As amplified by former Chief Justice Conception in Javellana vs. Executive Secretary 45 (by a majority vote), "when the grant of power is qualified, conditional or subject to limitations, the issue on whether or not the prescribed qualifications or conditions have been met, or the limitations respected, is justiciable or non-political, the crux of the problem being one of legality or validity of the contested act, not its wisdom. Otherwise, said qualifications, conditions and limitations-particularly those prescribed or imposed by the Constitution-would be set at naught".

The fact that the proposed amendments are to be submitted to the people for ratification by no means makes the question political and non-justiciable, since as stressed even in Javellana, the issue of validity of the President's proclamation of ratification of the 1973 Constitution presented a justiciable and nonpolitical question.

Stated otherwise, the question of whether the Legislative acting as a constituent assembly or the Constitutional Convention called for the purpose, in proposing amendments to the people for ratification followed the constitutional procedure and requirements on the amending process is perforce a justiciable question and does not raise a political question of policy or wisdom of the proposed amendments, which if properly submitted, are reserved for the people's decision.

The substantive question presented in the case at bar of whether the President may legally exercise the constituent power vested in the interim National Assembly (which has not been granted to his office) and propose constitutional amendments is prominently a justiciable issue.

Justice Laurel in Angara had duly enjoined that "in times of social disquietude or political excitement, the great landmarks of the Constitution are apt to be forgotten or marred, if not entirely obliterated. In cases of conflict, the judicial department is the only constitutional organ which can be called upon to determine the proper allocation of powers between the several departments and among the integral or constituent units thereof".

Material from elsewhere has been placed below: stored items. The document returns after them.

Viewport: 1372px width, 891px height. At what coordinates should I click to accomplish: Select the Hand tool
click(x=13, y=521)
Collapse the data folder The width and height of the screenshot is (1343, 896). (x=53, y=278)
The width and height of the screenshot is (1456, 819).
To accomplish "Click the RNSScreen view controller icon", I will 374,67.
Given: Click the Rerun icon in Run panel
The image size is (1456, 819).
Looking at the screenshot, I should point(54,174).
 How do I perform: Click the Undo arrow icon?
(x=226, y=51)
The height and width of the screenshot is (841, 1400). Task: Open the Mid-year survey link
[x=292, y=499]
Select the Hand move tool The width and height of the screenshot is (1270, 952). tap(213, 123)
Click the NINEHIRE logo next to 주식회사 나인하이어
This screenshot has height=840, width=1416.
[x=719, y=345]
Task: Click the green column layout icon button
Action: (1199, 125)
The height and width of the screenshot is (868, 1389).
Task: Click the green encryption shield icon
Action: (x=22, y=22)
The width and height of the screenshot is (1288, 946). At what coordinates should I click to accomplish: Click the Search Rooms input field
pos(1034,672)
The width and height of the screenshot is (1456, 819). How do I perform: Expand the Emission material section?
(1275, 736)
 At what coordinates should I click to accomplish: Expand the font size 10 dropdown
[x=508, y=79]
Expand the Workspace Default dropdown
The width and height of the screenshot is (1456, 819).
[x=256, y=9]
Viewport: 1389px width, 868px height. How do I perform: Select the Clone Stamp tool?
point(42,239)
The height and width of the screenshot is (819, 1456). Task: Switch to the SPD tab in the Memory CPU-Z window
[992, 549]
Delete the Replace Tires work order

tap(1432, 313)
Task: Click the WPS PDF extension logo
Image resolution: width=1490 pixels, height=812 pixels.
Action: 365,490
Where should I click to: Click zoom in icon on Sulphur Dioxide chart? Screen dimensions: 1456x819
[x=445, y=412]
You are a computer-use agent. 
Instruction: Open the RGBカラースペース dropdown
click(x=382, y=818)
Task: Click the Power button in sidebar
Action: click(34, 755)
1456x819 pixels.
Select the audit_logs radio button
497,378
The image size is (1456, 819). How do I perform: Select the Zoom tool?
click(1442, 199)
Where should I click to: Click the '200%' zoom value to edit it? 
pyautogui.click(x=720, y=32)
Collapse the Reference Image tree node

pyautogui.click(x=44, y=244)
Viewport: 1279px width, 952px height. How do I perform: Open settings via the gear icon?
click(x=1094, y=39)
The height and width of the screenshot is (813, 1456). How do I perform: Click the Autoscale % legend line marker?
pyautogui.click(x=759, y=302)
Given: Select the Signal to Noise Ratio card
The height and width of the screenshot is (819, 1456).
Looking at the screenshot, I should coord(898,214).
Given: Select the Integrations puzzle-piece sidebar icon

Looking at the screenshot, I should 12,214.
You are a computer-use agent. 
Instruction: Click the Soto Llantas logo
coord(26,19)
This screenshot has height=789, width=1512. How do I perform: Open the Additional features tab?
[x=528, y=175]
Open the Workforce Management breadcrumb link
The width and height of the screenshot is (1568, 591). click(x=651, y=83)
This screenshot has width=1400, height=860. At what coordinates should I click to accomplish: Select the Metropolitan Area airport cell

To follow the easy way out by disclaiming jurisdiction over the issue as a political question would be judicial abdication.

III. On the question of whether there is a sufficient and proper submittal of the proposed amendments to the people: Prescinding from the writer's view of the nullity of the questioned decrees for lack of authority on the President's part to exercise the constituent power, I hold that the doctrine of fair and proper submission first enunciated by a simple majority of six Justices in Gonzales and subsequently

officially adopted by the required constitutional two-thirds majority of the Court in Tolentino is controlling in the case at bar.

1. There cannot be said to be fair and proper submission of the proposed amendments. As ruled by this Court in Tolentino, where "the proposed amendment in question is expressly saddled with reservations which naturally impair, in great measure, its very essence as a proposed constitutional amendment" and where "the way the proposal is worded, read together with the reservations tacked to it by the Convention thru Section 3 of the questioned resolution, it is too much of a speculation to assume what exactly the amendment would really amount to in the end. All in all, as already pointed out in our discussion of movants' first ground, if this kind of amendment is allowed, the Philippines will appear before the world to be in the absurd position of being the only country with a constitution containing a provision so ephemeral no one knows until when it will be actually in force", there can be no proper submission.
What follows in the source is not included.